LOUIS BURKE | Culture | CONTACT
Many states and territories have allowed home visits of up to two individuals to ease the mental health impact incurred by two months of COVID-19 stress.
While the news has put a smile on the face of every overzealous wine-mum ahead of Mother’s Day, for a generation of MySpace users it has triggered PTSD style flashbacks of having to rank and be ranked.
Once the number one most used social media platform in the world, MySpace was started by a guy called Tom who later sold the company due to the guilt he felt for allowing Owl City to share their music with the world.
Unlike modern social media platforms focussed on peppering your day with multiple commodity logins, MySpace was a desktop medium where customising your profile was to a teenager what a well-groomed garden is to a boomer.
“I had a selfie dp of me, checkerboard background with some pics from Nightmare Before Christmas,” said every person who ever had an account on MySpace.
“Haha yeah, MKR started playing whenever you went on to my profile too.”

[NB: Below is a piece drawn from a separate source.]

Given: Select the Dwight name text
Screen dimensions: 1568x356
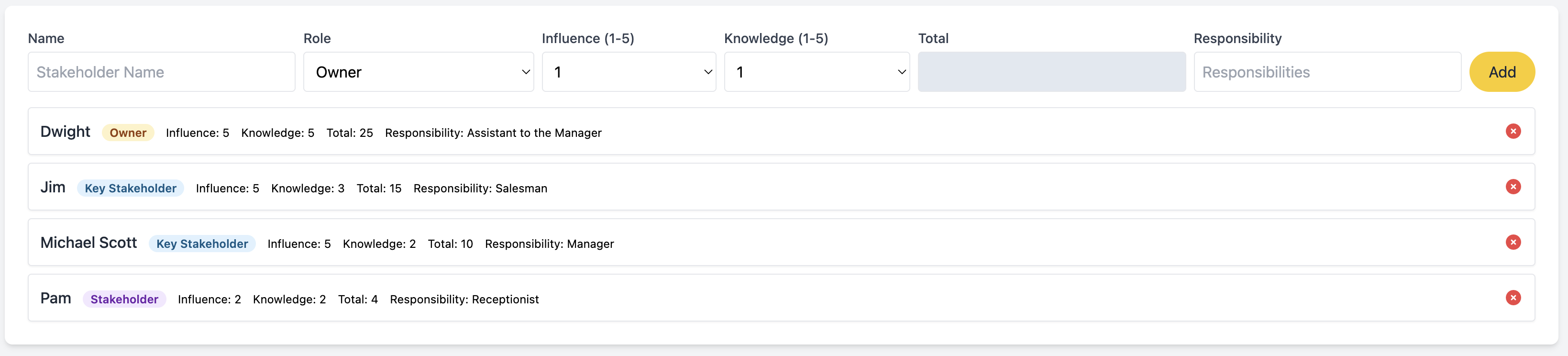Looking at the screenshot, I should (x=65, y=132).
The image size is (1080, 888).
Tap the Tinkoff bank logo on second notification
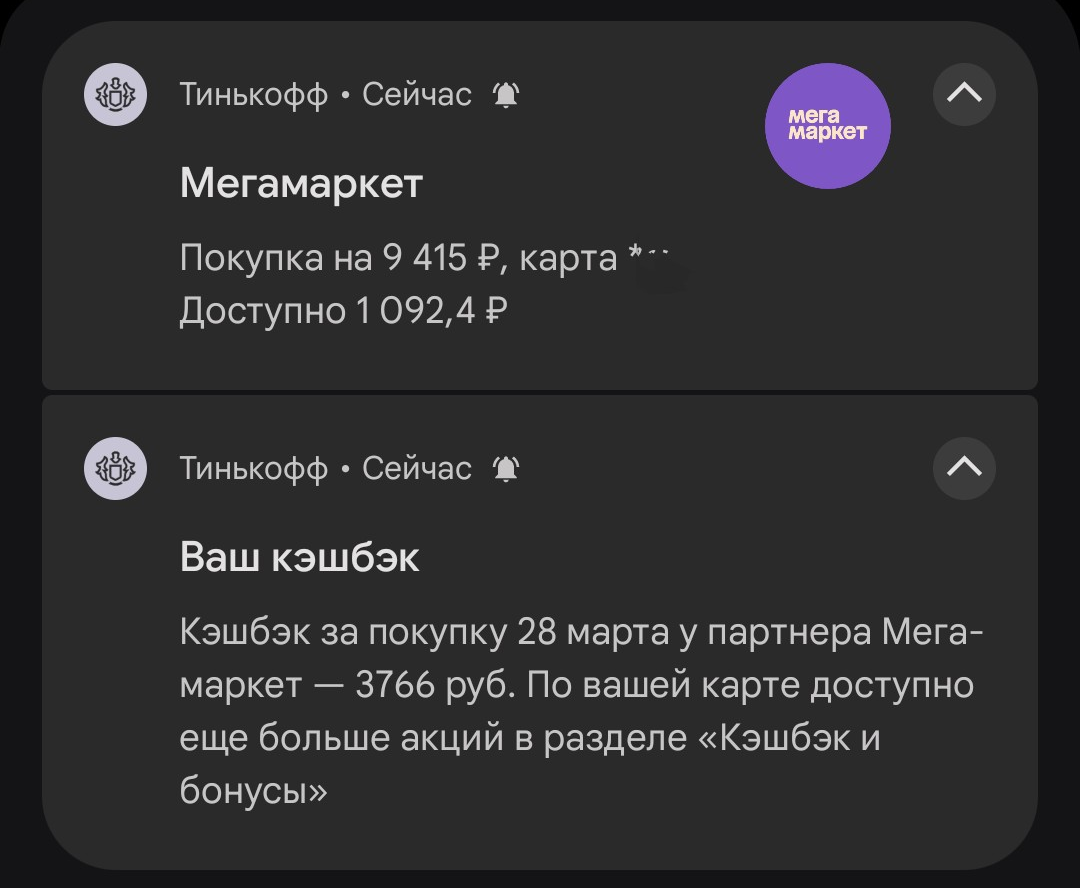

Memorably, the most controversial customisable feature of MySpace was the ability to curate your friend’s list in an order everyone correctly assumed was priority.
“I had a deal with my number 3, Edan Tampereli, that we would be each other’s number 3 no matter what. Anyway, one day, I go onto her profile to post ‘XD’ on her wall and I was down to number 6! Then I realised I wasn’t even in my number 1s top 8!?” stated former MySpace user Charlotte Bennett (28).
“I screamed so loud my mum thought I was being murdered and get this, she didn’t even understand how I felt.”
Now mostly a memory, Generation Y continues to heal from the scars of the MySpace top friends sections even if the two-person visitor limit has irritated those wounds like that annoying friend who used to post three to five bulletins a day.
“I am visiting mates tonight but we couldn’t invite everyone. I won’t be posting about it on social media, I wouldn’t want them to see. Whose number six now Edan?”